Il serait désastreux de se limiter à ces projets visant à doper l’activité financière et commerciale sans s’adresser au long terme. Promue pour aider l’Europe et la rive sud de la Méditerranée à faire face à la compétition féroce qui caractérise le monde aujourd’hui, on voit mal comment elle pourrait concurrencer les accords très importants dans le domaine des matières premières ou de construction des infrastructures passés par la Chine, la Russie ou l’Inde avec certains de ces pays. On voit mal aussi comment l’UE empêtrée dans cette Europe financière, dominée par la BCE, qui tue l’industrie et le travail, pourrait concurrencer des pays dont les taux de croissance dépassent les 7 % et dont les ambitions dans les domaines de la haute technologie (spatiales et nucléaires notamment) dopent leurs économies productives.

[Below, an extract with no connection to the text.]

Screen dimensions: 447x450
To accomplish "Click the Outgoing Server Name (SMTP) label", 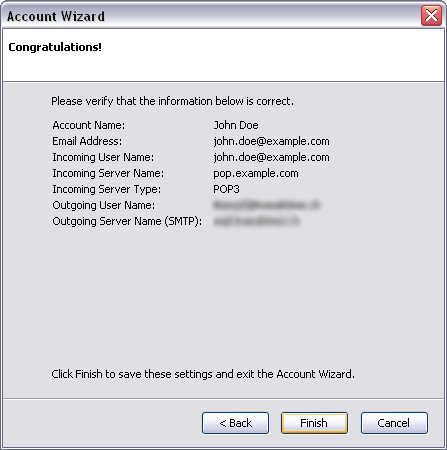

Pour réussir, il faut un partenariat plus ambitieux, investissant dans les infrastructures les plus modernes dont les retombées seraient bien plus importantes : hydrocarbures contre nucléaire, transports à grand vitesse traversant l’Afrique du Nord et la reliant aux réseaux eurasiatiques, ponts traversant Gibraltar et la Sicile, et une augmentation de l’approvisionnement en eau grâce au dessalement de l’eau de mer par le nucléaire. Seules ces technologies sont comparables à celles qui ont bâti l’Europe à ses débuts.

Enfin, la question la plus importante est sans doute celle-ci. Que restera-il de l’UPM dans l’effondrement du système financier international en cours depuis l’été dernier, lorsque la crise des sub-primes a révélée l’importance de pratiques douteuses du système bancaire et de son endettement ? Pour survivre, cette organisation devrait être conçue comme un point de transition vers un ordre économique et monétaire nouveau et viable pour les populations et les générations futures. C’est cela une vision, à l’opposé d’une économie de bazar à laquelle nos pratiques coloniales ont condamné nos amis de la Méditerranée depuis trop longtemps.